### Verilen Metin
★ ★ ★ ★ ★ ★ ★

Amerika’da genelli olmakla, Türkiye’dekinin farkını yaşayarak görmüştüm. Bir kaç yazı yazdım, dönünce.. Sonra alçım çıktı. Normal yaşamıma döndüm ve bitti. Damdan düştüğüm halde bitti..

Bu yıl mart ayında TIM’de “Esirgeme” diye bir gece yaşadık. 17 Mart’ta bütün gece nasıl ağladığımızı yazdım, yanımdaki Korcan Karar’la..

Galatasaray Engelli Takımının Yavuz Bingöl’e eşlik ettiği Kara Tren’de.. Görmeyen Şilay Turan’ın Lale Devri’nde.. Tekerlekli sandalyedeki Yıldız Aktürk “Sorma” diye harikalar yaratırken..

“Anlat arkadaşımı söyleyen Sevda Bozbey konuşurken..

Ben Boğaziçi Üniversitesi’ni bitirdim. İngilizce ve İspanyolca biliyorum. Ama işsizim. 2 yılda bir yığın yere baş vurdum. Bir yığın CV (Özgeçmiş) yolladım. Mülakata gittim.. Beni dinlediler dinlediler ‘Senden iyi telefon memuresi olur’ dediler.. Kör oldunuz mu, size iş yok.. Olan da, bankamatik memuru.. ‘Git maaşını çek, ama buraya gelme’ diyorlar.. Çünkü engelliler görüntüyü bozuyor onlarca” diye yazmışım o gün..

★ ★ ★ ★ ★ ★ ★

### Verilen Malzeme

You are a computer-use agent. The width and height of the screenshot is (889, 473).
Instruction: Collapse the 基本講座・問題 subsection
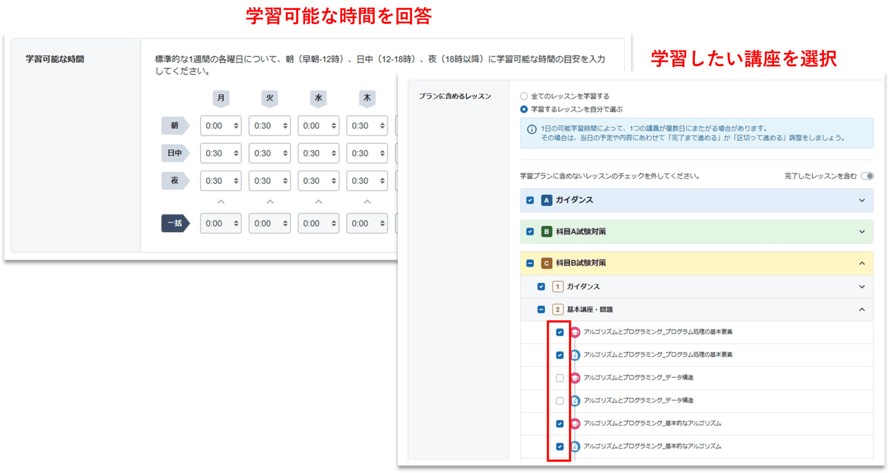click(x=862, y=309)
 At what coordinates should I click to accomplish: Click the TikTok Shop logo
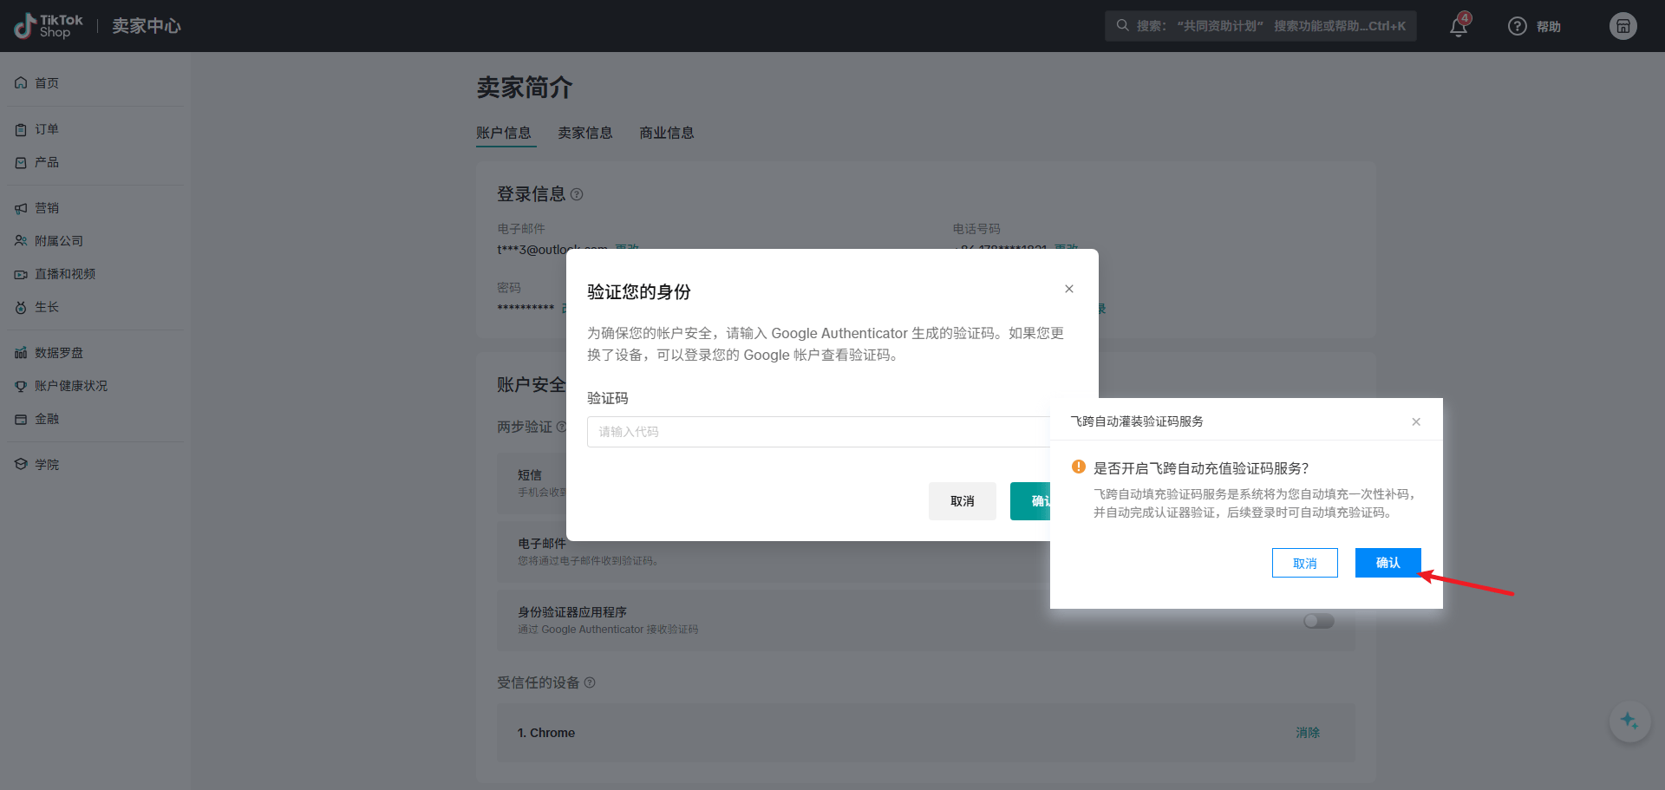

★ ★ ★ ★ ★ ★ ★

### Görevler ve Alıştırmalar
(1) Engellilerle ilgili yazıda “Ben Boğaziçi Üniversitesi’ni bitirdim” sözleriyle başlayan paragrafı, temel bilgilerini koruyarak madde madde kısaltın.
(2) Engellilerle ilgili yazıyı kaldığı yerden sürdürün.
Satırların bu çalışmayla hiçbir ilgisi yoktur.

### Yazılı Cevaplar
(1)
- Boğaziçi Üniversitesi mezunu, İngilizce ve İspanyolca biliyor ama işsiz.
- İki yıl boyunca pek çok yere başvurmuş, çok sayıda özgeçmiş göndermiş ve mülakatlara gitmiş.
- Mülakatlarda kendisine “Senden iyi telefon memuresi olur” denmiş; görme engellilere iş verilmiyor.
- Verilen tek iş bankamatik memurluğu: maaşını çekmesi ama işe gelmemesi isteniyor.
- Bunun nedeni, engellilerin o kurumlara göre görüntüyü bozması.
- Yazar bu sözleri o gün yazısına aktarmış.

(2)
Sonra ne olmuş.. Sonra ne yapmışım?.. Korcan Karar, televizyonda ne yapmış?.

Engelliler Günü’nde tonla haber ve yazı yayınlayan medya ne yapmış?.

Sevda Bozbey iş bulmuş mu mesela?. Merak etmiş miyim?..

Engelli sporcular dünya çapında başarılara ulaşmışlar, marttan bu yana.. Tonlarla spor sayfası yapan gazetelerimiz, Guti’nin sevgilisine ayırdıkları yerin onda birini, bu engellere rağmen kazanılan zaferlere vermemişler.

Türkiye Engelliler için sadece nutuk atıyor yıllardan beri.. Sadece bir gün yazıp unutuyor gazeteci.. Kılını kıpırdatmıyor, siyasetçi. Parmak oynatmıyor bürokrat..

Sokaklarında en az engelli görülen ülkeyiz. Çünkü, körümüz, topalımız sokağa çıkamıyor. Çünkü yerel yönetimler dahil, engelliler için bir şeyler yapan yok.. Yapılanlar da göstermelik. İşe yaramaz..

Bu ayıp bize yeter mi?.

Yetmez..

17 Mart tarihli yazımın son satırlarını okumak ister misiniz?.

“Sahnede gördüğüm her engel, sahip olduğum, ama sahip olduğum için farkına varmadığım gerçek zenginliklerimi anlattı bana..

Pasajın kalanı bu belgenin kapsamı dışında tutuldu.